“Quello che so di lei”, soprattutto il perdono

“Quello che so di lei” è un film bello e tristissimo. Dove Catherine Deneuve, insieme agli altri attori, dimostra un’arte che sconfina nella letteratura se non nella poesia. E d’altronde non ci si aspettava di meno dalla regia di Martin Provost e dalla Bim che non compra titoli a caso da distribuire né da produrre.

Dura quasi due ore ma è avvincente più di un thriller la storia di questa ostetrica, Claire, interpretata da Catherine Frot, che ha il coraggio di perdonare anche quelli o quelle che la tradiscono. Che la abbandonano. Ma è un perdono laico, non cattolico piagnone, di quelli più esibiti che praticati. Il plot narrativo, la trama, fa sì che questa donna generosa come il lavoro che svolge, far nascere le persone, si imbatta in un’altra donna, Beatrice, interpretata dalla Deneuve, che invece in passato nei suoi confronti non era stata così generosa. Era infatti l’amante del padre, poi finito sucida e forse per causa sua, del suo abbandono, ma che lei amava più della madre naturale del resto mai praticamente conosciuta. Quella che in teoria avrebbe dovuto essere una matrigna, lei la amava come una madre. Ciò nonostante se ne era andata, abbandonando anche il padre, cioè l’amante, che di lì a poco togliendosi la vita avrebbe lasciato questa ostetrica oltre modo sola. Eppure quando si ripresenta, ormai morente di cancro, la perdona. Di più: la aiuta a passare meglio il tempo di quel che le restava da vivere. Solo davanti alle novità della burocrazia questa nostra eroina decide di tenere duro: quelle portate dalla nuova sanità robotizzata francese. Cui si converte anche l’ospedale presso cui lavorava, stimata come la migliore. Ebbene, mentre tutte le colleghe firmano un nuovo accordo per nuovi protocolli di assistenza in cui le persone assistono le macchine o poco più, lei rifiuta. Rara avis. Controcorrente e anticonformista. Fino allo stoicismo. E, chissà perché, fa venire in mente quegli 11 intellettuali antifascisti che rifiutarono di firmare il manifesto della razza di mussoliniana memoria.

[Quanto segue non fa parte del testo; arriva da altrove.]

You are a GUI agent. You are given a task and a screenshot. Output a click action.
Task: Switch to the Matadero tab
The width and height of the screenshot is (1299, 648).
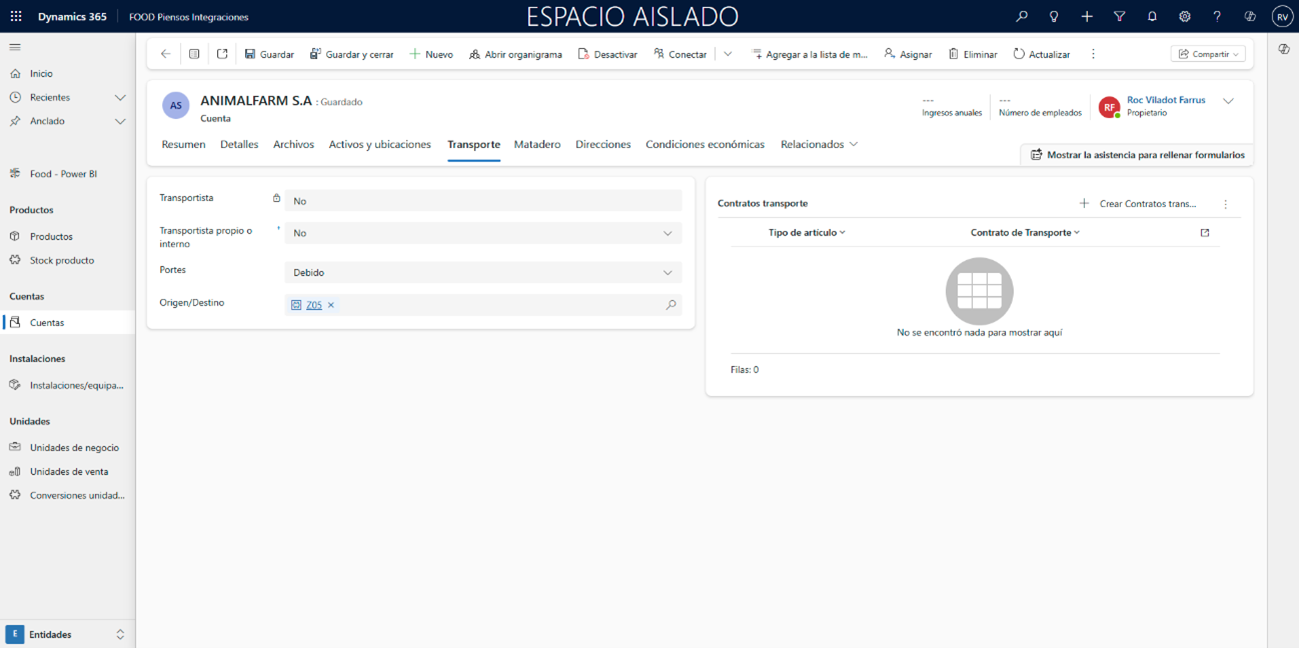(x=537, y=144)
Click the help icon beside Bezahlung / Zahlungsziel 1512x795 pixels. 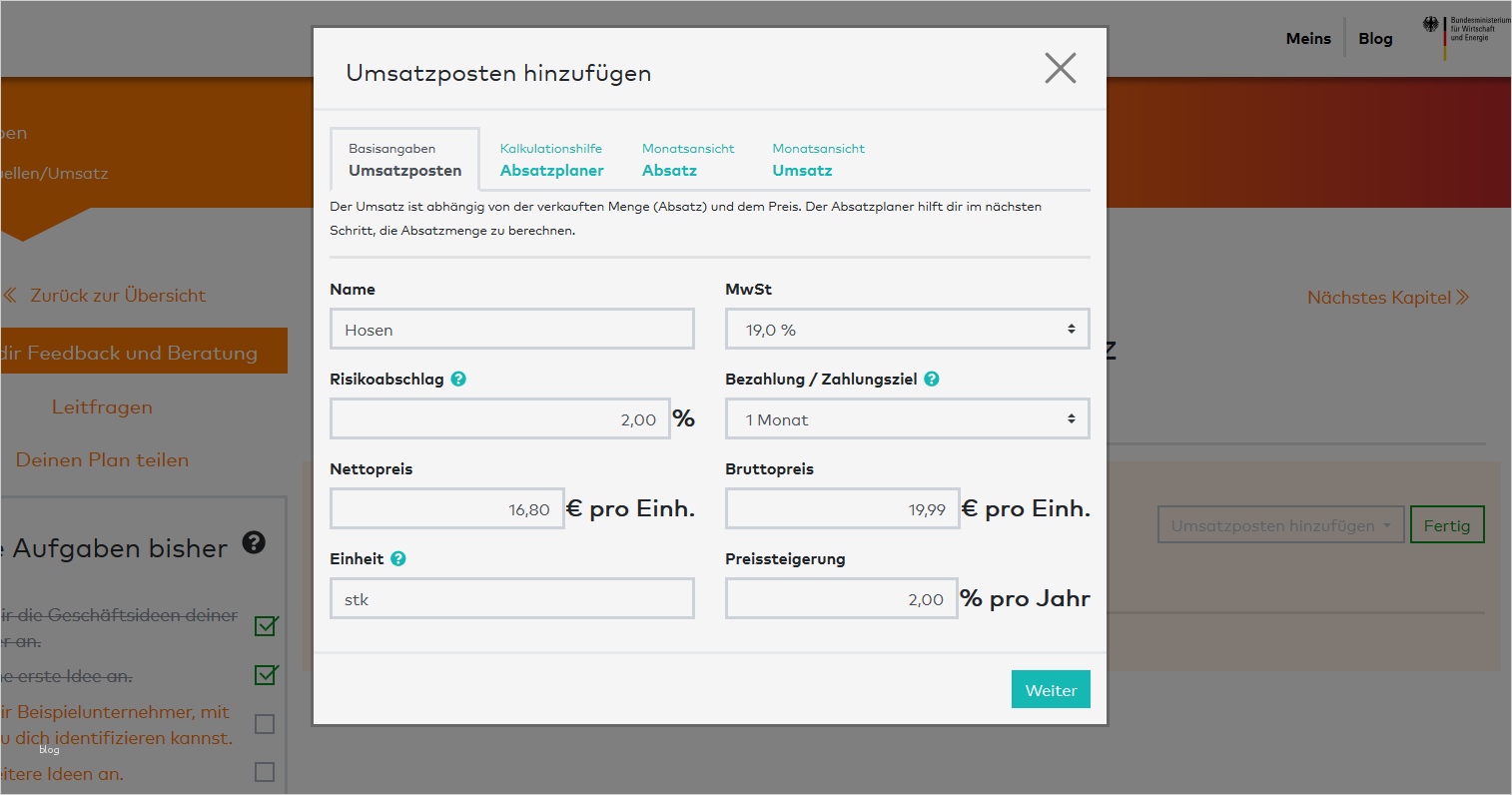[931, 379]

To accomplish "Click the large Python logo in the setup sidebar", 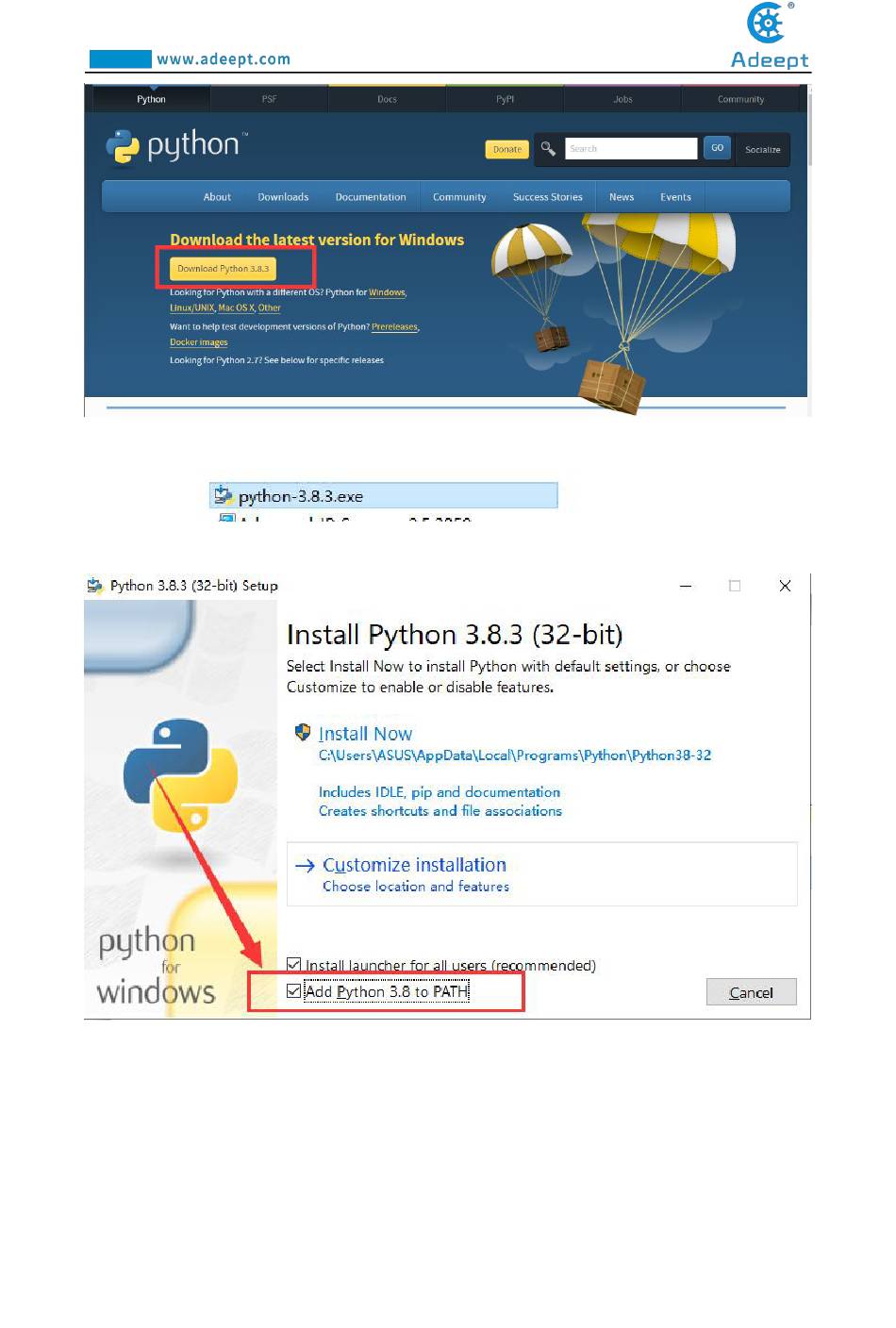I will 180,775.
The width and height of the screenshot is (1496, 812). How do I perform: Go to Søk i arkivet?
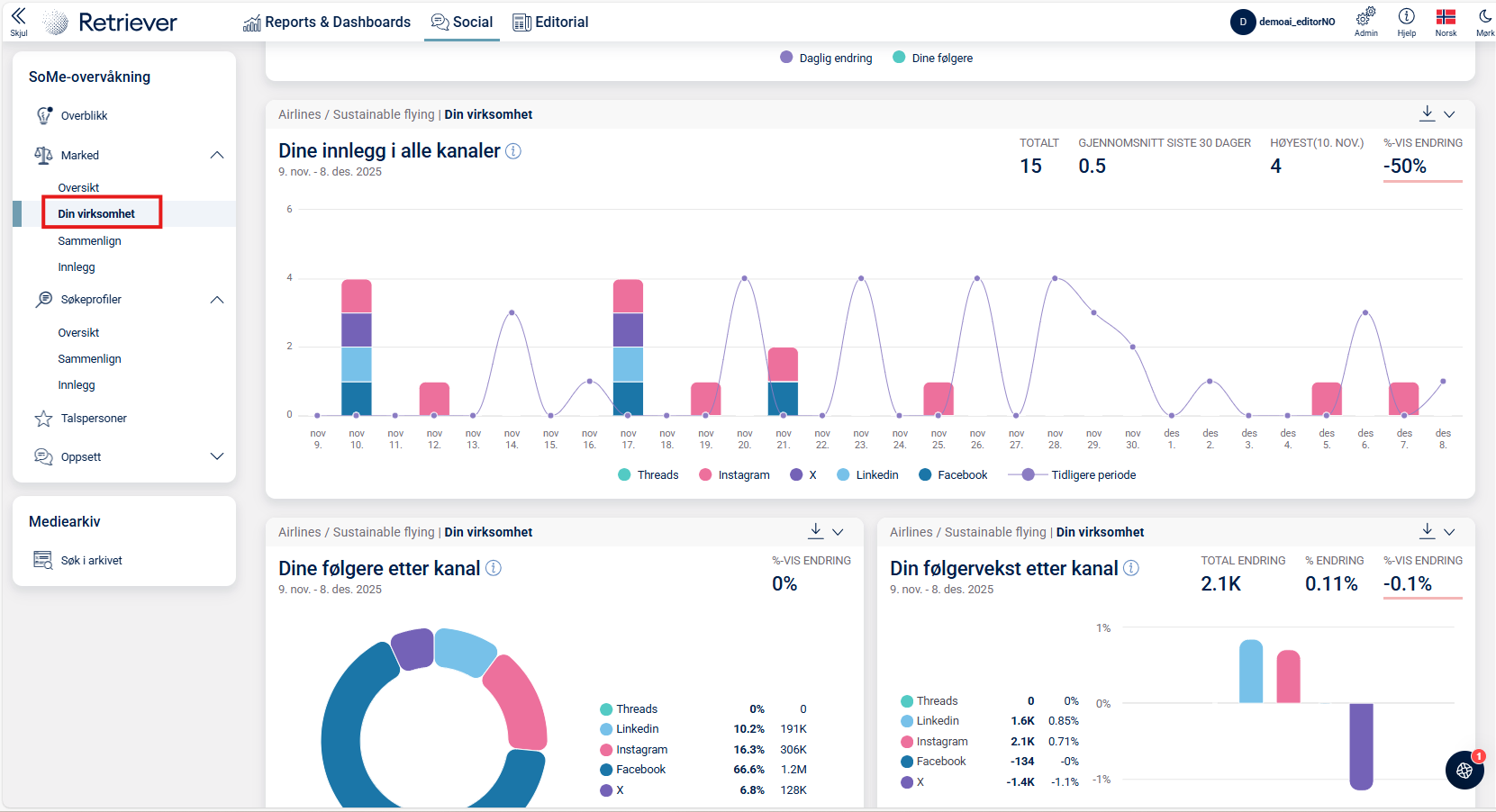(91, 560)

Si parlerà a lungo ancora della vicenda dell’ostetrica Claire e della sua matrigna Beatrice. Ma per spiegare la genesi del film che vi abbiamo appena raccontato bastano le parole del regista.

“Sono stato salvato alla nascita da un’ostetrica - ha dichiarato Provost - e mi ha donato il suo sangue e questo suo gesto mi ha permesso di sopravvivere. Lo ha fatto con incredibile discrezione e umiltà. Quando mia madre mi ha raccontato la verità su questa vicenda, un po’ più di due anni fa, mi sono immediatamente messo a cercarla, senza neanche conoscere il suo nome. Poiché gli archivi dell’ospedale dove sono nato vengono distrutti ogni vent’anni, di quell’evento non restava alcuna traccia. Mia madre si ricordava che non era giovanissima, quindi sono convinto che sia morta. A quel punto ho deciso di renderle omaggio a modo mio, dedicandole questo film - ha spiegato il regista - e, attraverso una protagonista ostetrica, di tributare un riconoscimento a tutte queste donne che lavorano nell’ombra, dedicando le loro vite agli altri, senza aspettarsi nulla in cambio”.